We also face plenty of issues that many homes don’t have to deal with, and outsiders don’t understand how tricky they are. Mixing two families together, then adding our own kids to the concoction, hasn’t been smooth sailing throughout. My wife and I are celebrating our fourth wedding anniversary in a couple months, but we’re still learning how to navigate these choppy waters. Also, the logistics of our home, with its limited size and too-few bedrooms and bathrooms, cause issues as well. This isn’t meant to be whiny – we went into this relationship eyes wide open – but that doesn’t mean it’s any easier or more tolerable. It’s work, and much of that falls to her.
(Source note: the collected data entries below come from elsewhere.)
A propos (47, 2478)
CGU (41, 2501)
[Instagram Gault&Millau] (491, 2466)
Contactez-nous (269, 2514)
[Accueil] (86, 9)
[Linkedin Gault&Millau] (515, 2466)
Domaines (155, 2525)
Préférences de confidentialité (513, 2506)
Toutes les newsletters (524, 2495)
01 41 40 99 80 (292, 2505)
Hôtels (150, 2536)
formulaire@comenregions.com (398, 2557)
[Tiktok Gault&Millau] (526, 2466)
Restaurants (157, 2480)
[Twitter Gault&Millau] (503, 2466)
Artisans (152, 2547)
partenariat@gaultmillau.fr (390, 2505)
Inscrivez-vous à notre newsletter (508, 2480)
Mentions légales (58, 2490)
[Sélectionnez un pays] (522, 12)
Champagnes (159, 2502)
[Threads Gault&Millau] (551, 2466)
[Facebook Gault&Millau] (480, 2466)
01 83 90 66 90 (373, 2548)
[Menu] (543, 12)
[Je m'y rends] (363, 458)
So what am I getting at here? Just that my wife is Superwoman and Wonder Woman all mixed up with a hefty dash of her own strength, courage, willpower, thoughtfulness, and sheer determination. There are plenty of times she’d like to throw up her hands and say to hell with it. There are plenty of times she fights to stay awake at night once the day is over, already thinking about her repeat performance the next day. There are plenty of times when she doesn’t even get to shower or comb her hair or get out of her pajamas before noon. And there are plenty of times she goes unheralded and underappreciated…
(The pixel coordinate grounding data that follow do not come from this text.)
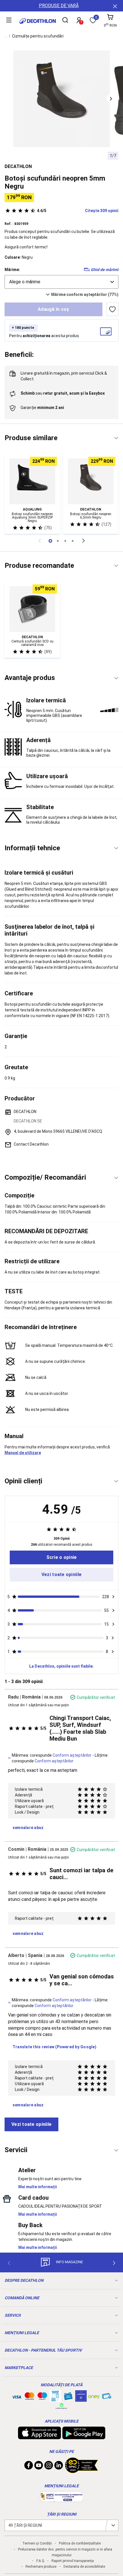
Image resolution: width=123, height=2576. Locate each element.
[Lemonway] (61, 2406)
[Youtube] (38, 2466)
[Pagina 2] (65, 541)
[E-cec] (81, 2399)
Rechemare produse (40, 2567)
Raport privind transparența (72, 2561)
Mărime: (12, 269)
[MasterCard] (29, 2397)
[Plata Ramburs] (106, 2397)
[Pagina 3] (73, 541)
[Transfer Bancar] (55, 2399)
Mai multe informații (37, 2186)
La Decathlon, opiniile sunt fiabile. (61, 1666)
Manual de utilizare (23, 1452)
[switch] (112, 309)
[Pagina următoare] (83, 541)
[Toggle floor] (116, 438)
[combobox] (61, 282)
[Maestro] (42, 2397)
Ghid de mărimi (104, 269)
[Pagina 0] (50, 541)
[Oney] (94, 2396)
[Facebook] (28, 2466)
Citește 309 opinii (77, 210)
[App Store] (39, 2436)
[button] (111, 98)
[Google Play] (83, 2436)
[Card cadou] (68, 2397)
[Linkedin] (58, 2466)
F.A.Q (40, 2561)
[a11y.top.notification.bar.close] (114, 6)
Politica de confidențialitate (80, 2543)
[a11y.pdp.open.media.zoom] (61, 98)
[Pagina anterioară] (39, 541)
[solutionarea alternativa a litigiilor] (61, 2499)
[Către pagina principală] (37, 21)
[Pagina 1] (58, 541)
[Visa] (16, 2396)
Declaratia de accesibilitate (84, 2567)
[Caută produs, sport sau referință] (65, 20)
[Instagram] (48, 2466)
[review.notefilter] (113, 1596)
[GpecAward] (81, 2470)
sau (63, 393)
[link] (61, 1557)
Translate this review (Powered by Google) (54, 2047)
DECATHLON (18, 166)
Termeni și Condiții (37, 2543)
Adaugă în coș (53, 309)
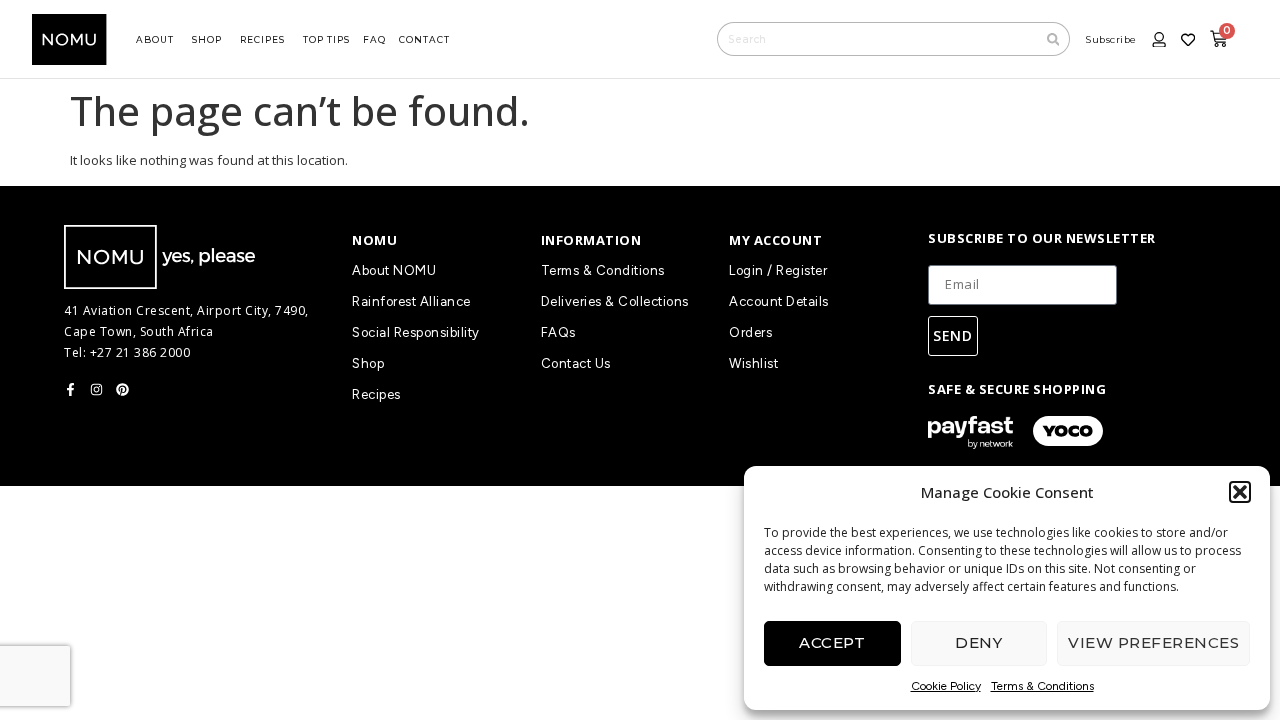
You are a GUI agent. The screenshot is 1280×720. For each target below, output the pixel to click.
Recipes (376, 394)
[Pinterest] (122, 389)
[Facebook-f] (70, 389)
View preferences (1153, 642)
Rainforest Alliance (411, 301)
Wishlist (753, 363)
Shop (368, 363)
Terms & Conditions (1042, 686)
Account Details (779, 301)
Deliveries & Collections (615, 301)
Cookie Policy (946, 686)
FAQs (558, 332)
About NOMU (394, 270)
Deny (978, 642)
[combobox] (877, 39)
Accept (832, 642)
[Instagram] (96, 389)
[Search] (1054, 39)
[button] (1240, 492)
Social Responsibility (416, 332)
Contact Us (576, 363)
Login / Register (778, 270)
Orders (750, 332)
…yet I see her. I see her weather the storms. I see her keep fighting when it would be easier to give up. I see her give herself wholeheartedly to her family. I see her build our kids up while they tear her down. I see her celebrate victories, and more importantly, prop up people when they’re down. I see her grace and forgiveness. I see her courage under fire. I see her tenacity to make it all work. I see her undying love for all of us, myself included, no matter what happens, good or bad. She is a superior woman, far more than any of us deserve, and I consider myself lucky to be her husband. Yet her true measure is as a mother. Our collective children couldn’t ask for a better matriarch. They may not know it now, but I have no doubt that someday down the road they’ll look back and marvel over her incredibly positive impact on their lives.


Happy Mother’s Day, ladies. I’m sad that only three of you will get to see this (two people – Lynne and Phyllis – are no longer with us; my grandma Marilyn has serious memory issues and, sadly, wouldn’t remember any of the things I listed above), but know that each person on this list has had an impact on my life. They may be on different scales, but all of you made me the man I am today. I thank you from the bottom of my heart for your love and sacrifice, as well as the relationship we share today.